— WHAT YOU NEED TO DO —
Rewrite the entries from the start through the line containing "coord(161,250)", replacing "How do I perform" with "How should I perform" and leaving everything else unchanged.

— MATERIAL PROVIDED —

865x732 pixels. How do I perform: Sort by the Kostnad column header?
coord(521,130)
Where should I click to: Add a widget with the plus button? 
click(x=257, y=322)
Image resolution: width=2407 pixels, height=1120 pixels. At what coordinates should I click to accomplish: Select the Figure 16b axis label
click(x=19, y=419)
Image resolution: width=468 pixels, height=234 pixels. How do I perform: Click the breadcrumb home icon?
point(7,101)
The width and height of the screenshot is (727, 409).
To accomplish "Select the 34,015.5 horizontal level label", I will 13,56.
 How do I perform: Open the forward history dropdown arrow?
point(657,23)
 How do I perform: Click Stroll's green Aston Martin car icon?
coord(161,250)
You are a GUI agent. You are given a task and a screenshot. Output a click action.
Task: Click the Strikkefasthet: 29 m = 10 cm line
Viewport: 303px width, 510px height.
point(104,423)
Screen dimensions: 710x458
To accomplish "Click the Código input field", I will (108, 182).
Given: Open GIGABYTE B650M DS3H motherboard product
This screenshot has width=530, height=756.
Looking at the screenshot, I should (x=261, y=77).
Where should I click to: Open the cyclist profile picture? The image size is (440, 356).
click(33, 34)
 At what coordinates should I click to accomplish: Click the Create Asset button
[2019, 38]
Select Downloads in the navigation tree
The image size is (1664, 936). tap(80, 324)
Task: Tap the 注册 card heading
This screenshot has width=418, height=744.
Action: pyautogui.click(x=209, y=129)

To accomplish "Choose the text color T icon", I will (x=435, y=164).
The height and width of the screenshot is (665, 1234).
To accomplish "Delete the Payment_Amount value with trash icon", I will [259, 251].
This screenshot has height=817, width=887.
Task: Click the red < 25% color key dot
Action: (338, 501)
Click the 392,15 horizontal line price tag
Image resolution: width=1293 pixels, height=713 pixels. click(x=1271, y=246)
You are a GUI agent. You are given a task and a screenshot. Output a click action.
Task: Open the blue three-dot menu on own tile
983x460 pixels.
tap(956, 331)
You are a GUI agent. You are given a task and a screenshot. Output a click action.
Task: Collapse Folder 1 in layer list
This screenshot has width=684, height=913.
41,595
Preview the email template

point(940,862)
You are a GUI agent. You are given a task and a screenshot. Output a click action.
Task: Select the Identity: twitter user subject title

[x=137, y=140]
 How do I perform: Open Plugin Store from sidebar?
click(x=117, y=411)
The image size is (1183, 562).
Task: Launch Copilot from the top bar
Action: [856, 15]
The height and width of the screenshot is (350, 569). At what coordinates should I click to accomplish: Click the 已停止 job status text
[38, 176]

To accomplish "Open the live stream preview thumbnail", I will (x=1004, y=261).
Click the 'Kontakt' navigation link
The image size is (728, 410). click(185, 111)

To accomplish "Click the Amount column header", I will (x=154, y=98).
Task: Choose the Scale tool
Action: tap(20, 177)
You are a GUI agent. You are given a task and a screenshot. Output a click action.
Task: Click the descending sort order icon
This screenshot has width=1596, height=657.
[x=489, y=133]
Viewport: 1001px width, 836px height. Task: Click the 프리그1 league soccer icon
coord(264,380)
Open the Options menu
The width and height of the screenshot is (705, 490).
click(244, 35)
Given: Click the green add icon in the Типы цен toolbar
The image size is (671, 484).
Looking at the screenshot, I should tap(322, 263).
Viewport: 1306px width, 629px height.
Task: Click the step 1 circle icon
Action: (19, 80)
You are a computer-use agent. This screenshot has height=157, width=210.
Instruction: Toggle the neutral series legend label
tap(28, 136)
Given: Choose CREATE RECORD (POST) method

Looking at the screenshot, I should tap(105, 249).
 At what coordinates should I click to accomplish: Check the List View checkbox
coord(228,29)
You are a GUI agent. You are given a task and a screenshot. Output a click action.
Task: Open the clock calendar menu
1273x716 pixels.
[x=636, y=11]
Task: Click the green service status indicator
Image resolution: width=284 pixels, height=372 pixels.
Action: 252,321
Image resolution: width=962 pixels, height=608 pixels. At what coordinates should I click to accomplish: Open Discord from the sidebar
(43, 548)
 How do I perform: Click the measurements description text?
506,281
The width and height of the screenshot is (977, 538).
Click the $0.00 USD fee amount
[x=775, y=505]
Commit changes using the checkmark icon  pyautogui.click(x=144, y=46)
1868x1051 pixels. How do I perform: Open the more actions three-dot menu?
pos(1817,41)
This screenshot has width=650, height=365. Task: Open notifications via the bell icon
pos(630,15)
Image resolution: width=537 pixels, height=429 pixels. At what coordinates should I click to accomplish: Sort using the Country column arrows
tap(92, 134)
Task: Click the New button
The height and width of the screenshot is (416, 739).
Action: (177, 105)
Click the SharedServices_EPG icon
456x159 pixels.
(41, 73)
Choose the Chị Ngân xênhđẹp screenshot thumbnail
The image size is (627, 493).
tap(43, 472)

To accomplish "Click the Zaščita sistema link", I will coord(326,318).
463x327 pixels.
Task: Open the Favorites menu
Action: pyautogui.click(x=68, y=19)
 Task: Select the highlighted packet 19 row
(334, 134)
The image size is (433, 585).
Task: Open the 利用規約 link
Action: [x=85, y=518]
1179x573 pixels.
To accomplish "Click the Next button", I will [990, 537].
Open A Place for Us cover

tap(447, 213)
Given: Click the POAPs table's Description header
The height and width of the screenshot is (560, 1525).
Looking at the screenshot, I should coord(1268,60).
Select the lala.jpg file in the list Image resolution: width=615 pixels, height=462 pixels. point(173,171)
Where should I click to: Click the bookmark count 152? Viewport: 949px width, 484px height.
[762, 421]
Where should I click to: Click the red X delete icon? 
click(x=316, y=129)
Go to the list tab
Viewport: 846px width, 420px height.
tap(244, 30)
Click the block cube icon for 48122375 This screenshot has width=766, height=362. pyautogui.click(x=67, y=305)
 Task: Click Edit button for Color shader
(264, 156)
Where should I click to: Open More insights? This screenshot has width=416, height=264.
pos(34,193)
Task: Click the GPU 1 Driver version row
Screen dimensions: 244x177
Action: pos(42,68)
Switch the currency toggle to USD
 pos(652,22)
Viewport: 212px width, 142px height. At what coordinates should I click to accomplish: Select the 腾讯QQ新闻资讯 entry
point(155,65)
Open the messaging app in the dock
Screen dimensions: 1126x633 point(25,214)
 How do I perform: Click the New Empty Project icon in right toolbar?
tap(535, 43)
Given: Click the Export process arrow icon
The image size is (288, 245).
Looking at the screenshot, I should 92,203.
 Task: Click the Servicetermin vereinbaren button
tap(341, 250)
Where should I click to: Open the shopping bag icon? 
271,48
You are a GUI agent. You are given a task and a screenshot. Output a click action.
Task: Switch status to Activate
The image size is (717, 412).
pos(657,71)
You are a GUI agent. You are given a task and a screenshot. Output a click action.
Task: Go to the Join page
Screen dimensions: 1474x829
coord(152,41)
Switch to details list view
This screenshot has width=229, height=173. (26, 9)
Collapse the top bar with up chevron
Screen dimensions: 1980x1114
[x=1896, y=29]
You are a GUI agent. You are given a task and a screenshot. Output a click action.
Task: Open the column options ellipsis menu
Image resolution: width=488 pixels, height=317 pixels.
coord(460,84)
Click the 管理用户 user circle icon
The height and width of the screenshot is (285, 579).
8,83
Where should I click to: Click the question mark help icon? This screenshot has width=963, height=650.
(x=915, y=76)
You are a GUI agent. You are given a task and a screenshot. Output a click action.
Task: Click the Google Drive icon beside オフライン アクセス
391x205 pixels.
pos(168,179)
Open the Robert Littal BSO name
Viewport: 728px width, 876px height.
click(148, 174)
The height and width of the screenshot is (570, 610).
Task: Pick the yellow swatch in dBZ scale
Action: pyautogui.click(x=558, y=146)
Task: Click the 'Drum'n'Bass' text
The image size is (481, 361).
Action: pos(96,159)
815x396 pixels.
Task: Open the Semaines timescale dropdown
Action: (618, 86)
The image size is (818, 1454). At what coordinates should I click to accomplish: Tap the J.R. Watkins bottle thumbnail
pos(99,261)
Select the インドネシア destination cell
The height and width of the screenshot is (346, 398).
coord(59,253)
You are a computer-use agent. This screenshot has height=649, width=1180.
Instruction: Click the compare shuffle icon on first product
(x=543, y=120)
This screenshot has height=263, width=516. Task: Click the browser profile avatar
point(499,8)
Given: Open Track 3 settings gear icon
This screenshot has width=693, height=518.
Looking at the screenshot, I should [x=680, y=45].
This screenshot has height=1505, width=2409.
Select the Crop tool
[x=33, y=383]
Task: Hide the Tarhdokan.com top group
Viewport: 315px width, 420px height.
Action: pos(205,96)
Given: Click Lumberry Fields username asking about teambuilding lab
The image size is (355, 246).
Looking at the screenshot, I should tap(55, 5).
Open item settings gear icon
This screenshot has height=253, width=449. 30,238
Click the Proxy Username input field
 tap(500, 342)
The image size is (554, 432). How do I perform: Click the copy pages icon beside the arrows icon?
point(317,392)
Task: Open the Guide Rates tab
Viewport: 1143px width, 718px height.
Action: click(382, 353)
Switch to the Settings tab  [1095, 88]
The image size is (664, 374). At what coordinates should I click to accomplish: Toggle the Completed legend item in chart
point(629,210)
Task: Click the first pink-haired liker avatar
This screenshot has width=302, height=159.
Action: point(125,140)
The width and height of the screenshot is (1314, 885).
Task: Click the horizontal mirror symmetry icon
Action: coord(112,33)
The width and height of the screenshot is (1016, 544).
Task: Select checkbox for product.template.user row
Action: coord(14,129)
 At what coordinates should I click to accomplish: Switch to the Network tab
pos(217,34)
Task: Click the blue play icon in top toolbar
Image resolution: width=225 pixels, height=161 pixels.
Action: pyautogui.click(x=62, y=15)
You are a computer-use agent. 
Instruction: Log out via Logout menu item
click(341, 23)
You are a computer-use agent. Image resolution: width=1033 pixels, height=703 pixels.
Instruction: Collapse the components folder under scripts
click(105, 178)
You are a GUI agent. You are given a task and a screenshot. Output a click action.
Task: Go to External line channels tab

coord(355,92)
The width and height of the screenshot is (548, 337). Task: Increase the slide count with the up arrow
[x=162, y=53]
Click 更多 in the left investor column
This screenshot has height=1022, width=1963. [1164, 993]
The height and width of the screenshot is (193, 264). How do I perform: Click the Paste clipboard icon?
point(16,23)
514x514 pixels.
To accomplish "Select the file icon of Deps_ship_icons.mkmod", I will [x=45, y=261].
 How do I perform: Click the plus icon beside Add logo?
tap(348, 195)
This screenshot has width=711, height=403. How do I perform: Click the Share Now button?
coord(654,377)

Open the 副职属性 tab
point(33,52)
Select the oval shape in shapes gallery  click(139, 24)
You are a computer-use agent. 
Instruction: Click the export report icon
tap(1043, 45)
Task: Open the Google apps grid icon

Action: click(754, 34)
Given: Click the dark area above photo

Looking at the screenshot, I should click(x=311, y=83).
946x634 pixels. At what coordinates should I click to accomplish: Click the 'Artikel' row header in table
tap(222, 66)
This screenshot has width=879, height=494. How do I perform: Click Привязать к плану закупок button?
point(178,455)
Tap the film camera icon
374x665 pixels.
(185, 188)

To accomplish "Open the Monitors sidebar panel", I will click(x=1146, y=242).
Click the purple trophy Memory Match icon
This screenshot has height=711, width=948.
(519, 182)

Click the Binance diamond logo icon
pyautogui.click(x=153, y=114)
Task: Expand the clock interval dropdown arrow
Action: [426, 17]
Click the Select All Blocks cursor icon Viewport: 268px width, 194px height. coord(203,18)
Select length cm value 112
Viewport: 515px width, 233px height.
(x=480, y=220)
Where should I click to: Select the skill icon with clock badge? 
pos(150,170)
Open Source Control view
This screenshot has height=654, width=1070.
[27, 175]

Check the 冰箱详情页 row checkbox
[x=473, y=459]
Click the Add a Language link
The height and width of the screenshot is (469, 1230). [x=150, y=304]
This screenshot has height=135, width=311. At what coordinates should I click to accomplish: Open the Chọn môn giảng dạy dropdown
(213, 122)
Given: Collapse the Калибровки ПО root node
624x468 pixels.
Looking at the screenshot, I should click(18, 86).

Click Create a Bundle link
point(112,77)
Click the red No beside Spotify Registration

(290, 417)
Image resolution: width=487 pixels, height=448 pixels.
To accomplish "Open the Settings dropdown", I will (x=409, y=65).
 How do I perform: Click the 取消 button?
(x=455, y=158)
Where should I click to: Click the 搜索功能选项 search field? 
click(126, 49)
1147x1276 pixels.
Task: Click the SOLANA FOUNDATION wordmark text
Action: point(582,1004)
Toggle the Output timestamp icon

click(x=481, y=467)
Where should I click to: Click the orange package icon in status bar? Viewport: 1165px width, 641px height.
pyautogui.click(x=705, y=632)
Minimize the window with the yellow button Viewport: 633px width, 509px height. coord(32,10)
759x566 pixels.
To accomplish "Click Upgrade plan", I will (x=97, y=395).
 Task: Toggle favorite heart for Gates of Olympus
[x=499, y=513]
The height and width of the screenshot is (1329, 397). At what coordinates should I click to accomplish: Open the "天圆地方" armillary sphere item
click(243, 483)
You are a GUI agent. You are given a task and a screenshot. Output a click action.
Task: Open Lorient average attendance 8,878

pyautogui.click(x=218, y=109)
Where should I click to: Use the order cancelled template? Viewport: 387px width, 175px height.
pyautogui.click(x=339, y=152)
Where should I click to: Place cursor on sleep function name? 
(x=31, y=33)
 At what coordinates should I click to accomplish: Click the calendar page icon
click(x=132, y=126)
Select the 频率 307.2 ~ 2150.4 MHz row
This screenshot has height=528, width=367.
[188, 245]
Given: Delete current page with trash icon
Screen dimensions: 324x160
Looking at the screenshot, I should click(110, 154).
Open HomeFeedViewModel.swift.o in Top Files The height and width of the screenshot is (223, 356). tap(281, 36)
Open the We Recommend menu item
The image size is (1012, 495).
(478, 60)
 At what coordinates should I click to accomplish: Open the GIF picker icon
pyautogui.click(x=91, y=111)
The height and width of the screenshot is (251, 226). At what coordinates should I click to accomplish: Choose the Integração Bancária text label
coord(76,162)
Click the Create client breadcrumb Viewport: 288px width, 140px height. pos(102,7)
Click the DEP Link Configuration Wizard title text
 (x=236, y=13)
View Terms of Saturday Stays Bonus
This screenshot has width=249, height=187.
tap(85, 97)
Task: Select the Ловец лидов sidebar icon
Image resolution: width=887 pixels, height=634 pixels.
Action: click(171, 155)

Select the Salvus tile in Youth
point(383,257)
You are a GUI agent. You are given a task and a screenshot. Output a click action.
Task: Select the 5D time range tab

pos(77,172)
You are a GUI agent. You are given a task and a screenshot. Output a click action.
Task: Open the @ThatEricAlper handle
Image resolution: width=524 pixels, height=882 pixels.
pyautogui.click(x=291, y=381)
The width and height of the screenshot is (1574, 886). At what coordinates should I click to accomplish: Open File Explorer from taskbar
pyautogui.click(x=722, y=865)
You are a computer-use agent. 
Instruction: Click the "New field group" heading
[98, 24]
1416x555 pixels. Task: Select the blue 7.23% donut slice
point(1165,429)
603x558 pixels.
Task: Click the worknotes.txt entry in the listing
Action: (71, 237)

— SOLVED EXERCISE —
865x732 pixels. How should I perform: Sort by the Kostnad column header?
coord(521,130)
Where should I click to: Add a widget with the plus button? 
click(x=257, y=322)
Image resolution: width=2407 pixels, height=1120 pixels. At what coordinates should I click to accomplish: Select the Figure 16b axis label
click(x=19, y=419)
Image resolution: width=468 pixels, height=234 pixels. How should I perform: Click the breadcrumb home icon?
point(7,101)
The width and height of the screenshot is (727, 409).
To accomplish "Select the 34,015.5 horizontal level label", I will 13,56.
 How should I perform: Open the forward history dropdown arrow?
point(657,23)
 How should I perform: Click Stroll's green Aston Martin car icon?
coord(161,250)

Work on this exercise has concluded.